In December 2021, Legend3D holdings has closed all locations and filled for bankruptcy.

==Visual Effects Services==
Legend's teams in Asia Pacific allow for plate preparation & augmentation. The RPM department's work allows for streaming episodics and feature films.

== Downsizing and closing of Toronto Facility ==
In February 2018, Toronto Star reported that the Toronto division of Legend3D has downsized its work force to about 100 employees. The liberal government had previously announced that it will allocate provincial government fund for $3.1 million to the L.A firm to create 271 new jobs while retaining 280 positions in its Toronto office. When the government announced the funds for Legend, the company also pledged to invest $27 million in the Toronto office. The Ontario government says its officials are now “working with Legend 3D to confirm that they are following the terms of our contract."
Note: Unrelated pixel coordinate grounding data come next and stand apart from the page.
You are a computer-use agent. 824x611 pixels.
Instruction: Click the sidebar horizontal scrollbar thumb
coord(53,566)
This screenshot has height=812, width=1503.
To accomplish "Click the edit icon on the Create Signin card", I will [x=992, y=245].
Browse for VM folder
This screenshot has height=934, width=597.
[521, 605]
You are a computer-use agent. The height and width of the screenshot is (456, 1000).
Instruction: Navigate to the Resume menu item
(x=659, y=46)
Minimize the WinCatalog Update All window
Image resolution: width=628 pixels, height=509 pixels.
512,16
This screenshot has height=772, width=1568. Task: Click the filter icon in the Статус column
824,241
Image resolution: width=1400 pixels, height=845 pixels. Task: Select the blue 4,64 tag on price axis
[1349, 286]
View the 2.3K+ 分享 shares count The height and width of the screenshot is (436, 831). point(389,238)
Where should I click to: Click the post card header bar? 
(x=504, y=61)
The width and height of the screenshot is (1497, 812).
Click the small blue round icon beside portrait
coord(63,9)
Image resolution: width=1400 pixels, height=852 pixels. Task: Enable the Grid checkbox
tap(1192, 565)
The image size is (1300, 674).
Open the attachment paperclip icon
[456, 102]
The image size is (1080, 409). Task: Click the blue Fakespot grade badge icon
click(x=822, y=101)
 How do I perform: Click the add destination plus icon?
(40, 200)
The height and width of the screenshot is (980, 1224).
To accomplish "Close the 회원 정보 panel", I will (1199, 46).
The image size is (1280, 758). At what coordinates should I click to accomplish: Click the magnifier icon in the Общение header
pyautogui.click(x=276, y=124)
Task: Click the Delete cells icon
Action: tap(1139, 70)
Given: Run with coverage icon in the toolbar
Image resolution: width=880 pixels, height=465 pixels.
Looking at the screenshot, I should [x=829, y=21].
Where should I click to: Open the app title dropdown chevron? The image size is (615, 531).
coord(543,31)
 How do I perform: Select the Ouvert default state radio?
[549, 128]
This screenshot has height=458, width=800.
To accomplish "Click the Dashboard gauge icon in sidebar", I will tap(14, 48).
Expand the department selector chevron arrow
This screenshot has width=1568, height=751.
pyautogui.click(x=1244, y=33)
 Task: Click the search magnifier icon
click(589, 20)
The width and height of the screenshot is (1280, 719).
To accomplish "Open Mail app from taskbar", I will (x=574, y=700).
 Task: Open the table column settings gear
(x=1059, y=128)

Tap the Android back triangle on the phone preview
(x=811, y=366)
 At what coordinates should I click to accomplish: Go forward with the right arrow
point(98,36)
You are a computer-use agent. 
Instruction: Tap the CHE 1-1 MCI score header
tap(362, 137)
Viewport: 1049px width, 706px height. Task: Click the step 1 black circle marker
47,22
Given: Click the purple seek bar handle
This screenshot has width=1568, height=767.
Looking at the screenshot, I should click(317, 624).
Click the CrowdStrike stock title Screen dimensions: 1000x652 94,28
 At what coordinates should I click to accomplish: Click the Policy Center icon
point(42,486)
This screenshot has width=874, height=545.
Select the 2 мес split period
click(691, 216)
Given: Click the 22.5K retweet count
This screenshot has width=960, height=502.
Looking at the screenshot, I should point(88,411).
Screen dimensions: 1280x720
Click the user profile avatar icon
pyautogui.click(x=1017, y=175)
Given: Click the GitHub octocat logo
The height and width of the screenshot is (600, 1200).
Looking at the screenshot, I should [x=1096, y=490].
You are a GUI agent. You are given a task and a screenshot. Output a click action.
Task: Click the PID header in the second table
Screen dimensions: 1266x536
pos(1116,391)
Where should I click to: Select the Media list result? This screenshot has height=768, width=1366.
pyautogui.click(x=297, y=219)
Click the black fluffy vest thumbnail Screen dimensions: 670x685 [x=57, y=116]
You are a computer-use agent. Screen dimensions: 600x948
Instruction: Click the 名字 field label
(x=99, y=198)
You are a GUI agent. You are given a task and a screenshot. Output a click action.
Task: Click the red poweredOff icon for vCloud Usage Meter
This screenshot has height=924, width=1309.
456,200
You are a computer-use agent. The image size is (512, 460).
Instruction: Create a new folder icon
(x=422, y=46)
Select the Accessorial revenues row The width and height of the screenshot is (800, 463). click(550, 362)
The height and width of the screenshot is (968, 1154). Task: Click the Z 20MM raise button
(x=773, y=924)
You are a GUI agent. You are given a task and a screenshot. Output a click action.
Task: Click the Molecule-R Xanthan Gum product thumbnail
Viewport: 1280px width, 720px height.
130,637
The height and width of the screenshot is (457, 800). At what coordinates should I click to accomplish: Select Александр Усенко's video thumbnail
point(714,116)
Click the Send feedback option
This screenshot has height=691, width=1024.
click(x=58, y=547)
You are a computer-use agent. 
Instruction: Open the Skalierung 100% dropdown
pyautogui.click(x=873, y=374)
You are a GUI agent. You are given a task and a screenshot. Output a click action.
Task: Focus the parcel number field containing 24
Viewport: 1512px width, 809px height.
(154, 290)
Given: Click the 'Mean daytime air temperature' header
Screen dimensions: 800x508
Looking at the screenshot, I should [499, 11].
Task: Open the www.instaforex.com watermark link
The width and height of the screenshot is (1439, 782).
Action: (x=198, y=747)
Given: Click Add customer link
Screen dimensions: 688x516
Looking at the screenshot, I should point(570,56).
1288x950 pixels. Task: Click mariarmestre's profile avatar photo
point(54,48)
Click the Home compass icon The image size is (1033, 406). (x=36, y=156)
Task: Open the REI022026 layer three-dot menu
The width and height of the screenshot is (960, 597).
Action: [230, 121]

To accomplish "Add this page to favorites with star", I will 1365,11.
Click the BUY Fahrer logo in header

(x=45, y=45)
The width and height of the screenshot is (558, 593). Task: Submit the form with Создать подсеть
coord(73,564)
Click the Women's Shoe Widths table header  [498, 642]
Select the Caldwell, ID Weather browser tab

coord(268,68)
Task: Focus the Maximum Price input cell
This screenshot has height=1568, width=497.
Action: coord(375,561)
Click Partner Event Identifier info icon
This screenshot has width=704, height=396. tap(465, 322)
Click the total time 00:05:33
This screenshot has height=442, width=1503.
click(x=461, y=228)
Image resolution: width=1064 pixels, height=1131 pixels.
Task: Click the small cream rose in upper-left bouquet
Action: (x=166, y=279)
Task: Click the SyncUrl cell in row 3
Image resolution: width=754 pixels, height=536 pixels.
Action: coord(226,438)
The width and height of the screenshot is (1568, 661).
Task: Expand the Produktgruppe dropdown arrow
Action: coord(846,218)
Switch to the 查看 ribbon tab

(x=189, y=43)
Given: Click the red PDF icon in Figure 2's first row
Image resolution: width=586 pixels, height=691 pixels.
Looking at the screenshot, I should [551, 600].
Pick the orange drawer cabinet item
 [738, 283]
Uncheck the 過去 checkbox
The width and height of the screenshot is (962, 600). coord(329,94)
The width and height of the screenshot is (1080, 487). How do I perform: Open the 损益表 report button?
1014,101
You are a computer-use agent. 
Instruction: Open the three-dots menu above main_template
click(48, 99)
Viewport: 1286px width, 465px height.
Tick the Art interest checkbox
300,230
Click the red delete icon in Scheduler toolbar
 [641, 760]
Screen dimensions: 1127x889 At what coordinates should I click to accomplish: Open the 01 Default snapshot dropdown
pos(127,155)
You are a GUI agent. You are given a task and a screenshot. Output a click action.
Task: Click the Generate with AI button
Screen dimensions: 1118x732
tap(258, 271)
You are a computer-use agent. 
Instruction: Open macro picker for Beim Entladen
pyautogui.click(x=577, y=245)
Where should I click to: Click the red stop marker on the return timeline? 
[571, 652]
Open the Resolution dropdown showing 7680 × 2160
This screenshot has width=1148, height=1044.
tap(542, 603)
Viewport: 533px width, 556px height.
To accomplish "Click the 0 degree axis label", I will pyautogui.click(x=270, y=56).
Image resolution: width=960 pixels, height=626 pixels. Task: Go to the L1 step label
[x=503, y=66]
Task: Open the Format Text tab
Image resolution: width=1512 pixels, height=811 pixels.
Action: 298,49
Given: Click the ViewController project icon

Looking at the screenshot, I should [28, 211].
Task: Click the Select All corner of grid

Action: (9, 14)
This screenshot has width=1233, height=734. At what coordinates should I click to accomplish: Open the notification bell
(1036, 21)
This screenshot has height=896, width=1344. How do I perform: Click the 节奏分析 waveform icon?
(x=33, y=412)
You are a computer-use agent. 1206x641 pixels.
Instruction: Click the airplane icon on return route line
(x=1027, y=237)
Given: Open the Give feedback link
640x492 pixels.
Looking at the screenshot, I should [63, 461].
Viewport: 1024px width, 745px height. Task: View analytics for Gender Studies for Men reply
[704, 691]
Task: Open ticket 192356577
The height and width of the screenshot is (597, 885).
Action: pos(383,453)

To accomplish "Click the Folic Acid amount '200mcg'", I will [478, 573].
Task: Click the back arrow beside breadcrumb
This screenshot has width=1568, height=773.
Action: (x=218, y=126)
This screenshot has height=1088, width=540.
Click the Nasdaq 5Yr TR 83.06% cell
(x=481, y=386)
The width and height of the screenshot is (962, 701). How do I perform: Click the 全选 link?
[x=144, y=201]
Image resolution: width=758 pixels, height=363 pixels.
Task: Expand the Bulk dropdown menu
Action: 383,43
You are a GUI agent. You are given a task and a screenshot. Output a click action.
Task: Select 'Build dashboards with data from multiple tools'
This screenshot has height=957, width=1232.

The terms of the contract were never fulfilled and the office was closed March 2019.

==Notable releases==
=== Films converted to 3D ===
- RRR (2022) - theatrical release
- Pushpa: The Rise (2021) - theatrical release
- Pelli SandaD (2021) - theatrical release
- Eternals (2021) - theatrical release
- Shang-Chi and the Legend of the Ten Rings (2021) - theatrical release
- Black Widow (2021) - theatrical release
- Vakeel Saab (2021) - theatrical release
- Gaddalakonda Ganesh (2019) - theatrical release
- Bigil (2019) - theatrical release
- Gemini Man (2019) - theatrical release
- Maharshi (2019) - theatrical release
- NTR: Kathanayakudu (2019) - theatrical release
- Spider-Man: Far From Home (2019) - theatrical release
- Detective Pikachu (2019) - theatrical release
- Avengers: Endgame (2019) - theatrical release
- Captain Marvel (2019) - theatrical release
- Zero (2018) - theatrical release
- Ant-Man and the Wasp (2018) - theatrical release
- The Meg (2018) - theatrical release
- Alpha (2018) - theatrical release
- A Wrinkle in Time (2018) - theatrical release
- Black Panther (2018) - theatrical release
- My Little Pony: The Movie (2017) - theatrical release
- Spider-Man: Homecoming (2017) - theatrical release
- Pirates of the Caribbean: Dead Men Tell No Tales (2017) - theatrical release
- King Arthur: Legend of the Sword (2017) - theatrical release
- Ghostbusters: Answer the Call (2016) - theatrical release
- Suicide Squad (2016) - theatrical release
- Pete's Dragon (2016) - theatrical release
- Passengers (2016) - theatrical release
- The Hunger Games: Mockingjay - Part 2 (2015) - theatrical release
- Goosebumps (2015) - theatrical release
- The Walk (2015) - theatrical release
- Enchanted Kingdom (2015) - theatrical release
- Ant-Man (2015) - theatrical release
- Poltergeist (2015) - theatrical release
- Insurgent (2015) - theatrical release
- Jupiter Ascending (2015) - theatrical release
- Maleficent (2014) - theatrical release
- Transformers: Age of Extinction (2014) - theatrical release
- The Amazing Spider-Man 2 (2014) - theatrical release
- The Lego Movie (2014) - theatrical release
- Metallica Through the Never (2013) - theatrical release
- Man of Steel (2013) - theatrical release
- The Smurfs 2 (2013) - theatrical release
- The Little Mermaid 3D (2013) - theatrical release
- Oz: The Great and Powerful (2013) - theatrical release
- Top Gun 3D (2013) - theatrical 3D re-release and Blu-ray 3D release
- 3D Classics: March of the Wooden Soldiers in 3D (2012) - Blu-ray 3D release
- 3D Classics: The Little Rascals in 3D (2012) - Blu-ray 3D release
- 3D Classics: The Three Stooges in 3D (2012) - Blu-ray 3D release
- Life of Pi (2012) - theatrical release
- The Amazing Spider-Man (2012) - theatrical release
- Ghost Rider: Spirit of Vengeance (2012) - theatrical release
- Hugo (2011) - theatrical release
- The Smurfs (2011) - theatrical release
- Transformers: Dark of the Moon (2011) - theatrical release
- Green Lantern (2011) - theatrical release
- Pirates of the Caribbean: On Stranger Tides (2011) - theatrical release
- Priest (2011) - theatrical release
- The Green Hornet (2011) - theatrical release
- Shrek, Shrek 2 and Shrek the Third (2010) - Blu-ray 3D release
- Alice in Wonderland (2010) - theatrical release

===Commercials===
In 2008, Legend converted a commercial for Skittles candy for the M&M/Mars Company

===Special events===
Legend performed 3D conversion of large-screen video material for the This Is It concerts.